HuggingFaceTB/SmolLM3-3B · Time to go Big/Sota!!!

about 14 hours ago

time for huggingface to go big and compete withother sota models , the quality and performance from the smol family have been outstanding , time to try and compete with the big models

david-thrower

about 13 hours ago

I partially agree. I just hope someone stands to pay the costs for that. I only say partially agree, because I think a novel architecture paradigm shift altogether is around the corner (e.g. not a multi-head attention transformer, something that scales in linear or substantially sub-quadratic timing, ... ), and it may be better to put the big chips on the table when we get there.

ZiggyS

about 13 hours ago

i think part of the point of being small is so those who dont have a lot of resources can still learn from them. Go big, it cuts many out.

david-thrower

about 11 hours ago

@ZiggyS I can definitely relate to resource constraints being a bottle neck.

Nonetheless, it would be great though overly-optimistic to have a model source for full scale SOTA models that truly are open source and platform independent ... I know the EU is working on a project to that effect, but it would be good to have 1 commercial / non - government affiliated source also that is fully transparent and free of international conflicts of interest.

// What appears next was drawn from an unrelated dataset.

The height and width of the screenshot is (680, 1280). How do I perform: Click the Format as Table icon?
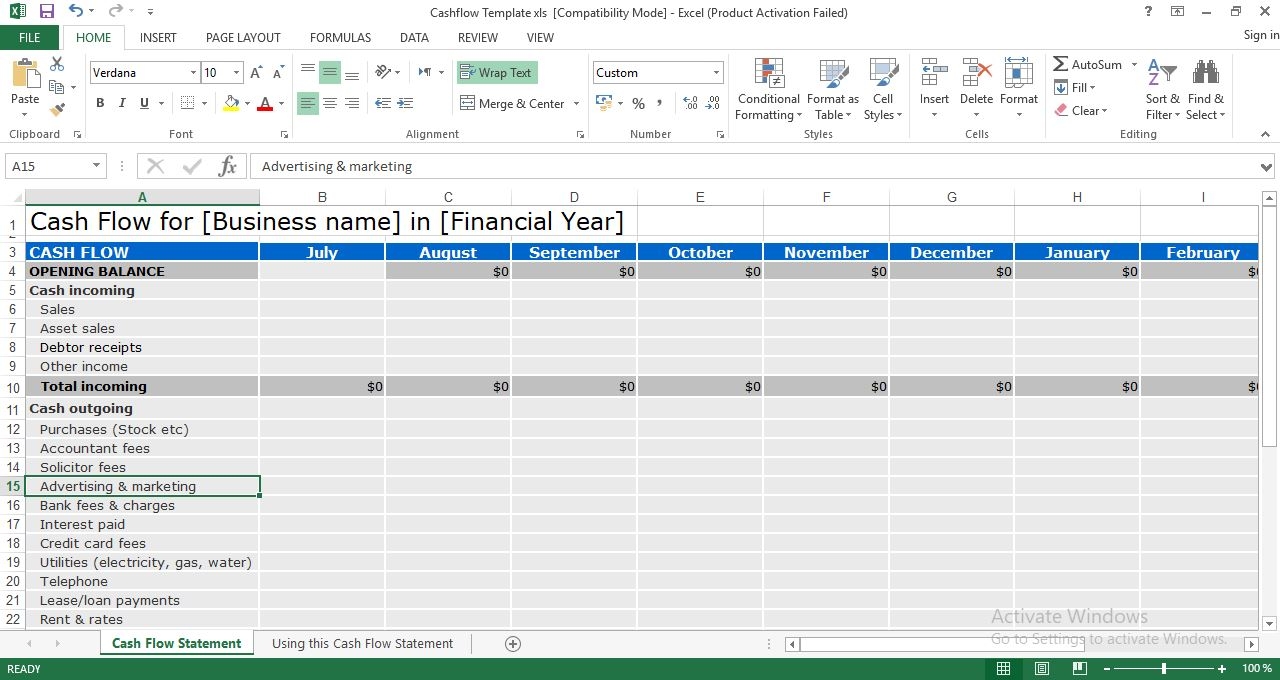click(x=833, y=89)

As I mention though, it would be a big risk to develop one now, because everything is moving so fast, that whatever you do could be fundamentally obsolete in a week. Especially as it is inevitable that someone some where will publish more effective solutions (in terms of actual published models and code, not just theoretical papers) to problems like these any day now:

More robust capability for a model to continuously re-train / fine tune itself at inference time to replicate its user's behavior with granularity and learns from past user corrections and clarifications, especially if one that can update itself on a user specific basis with controlled multi-tenancy
A generative model that scales in linear complexity timing or in a substantially sub-quadratic complexity. A proof of concept in text classification that scales in linear / O(n) to O(n log(n)) timing with increased sequence length already exists.
A generative model architecture having a truly unlimited context window without performance degradation as the context grows
...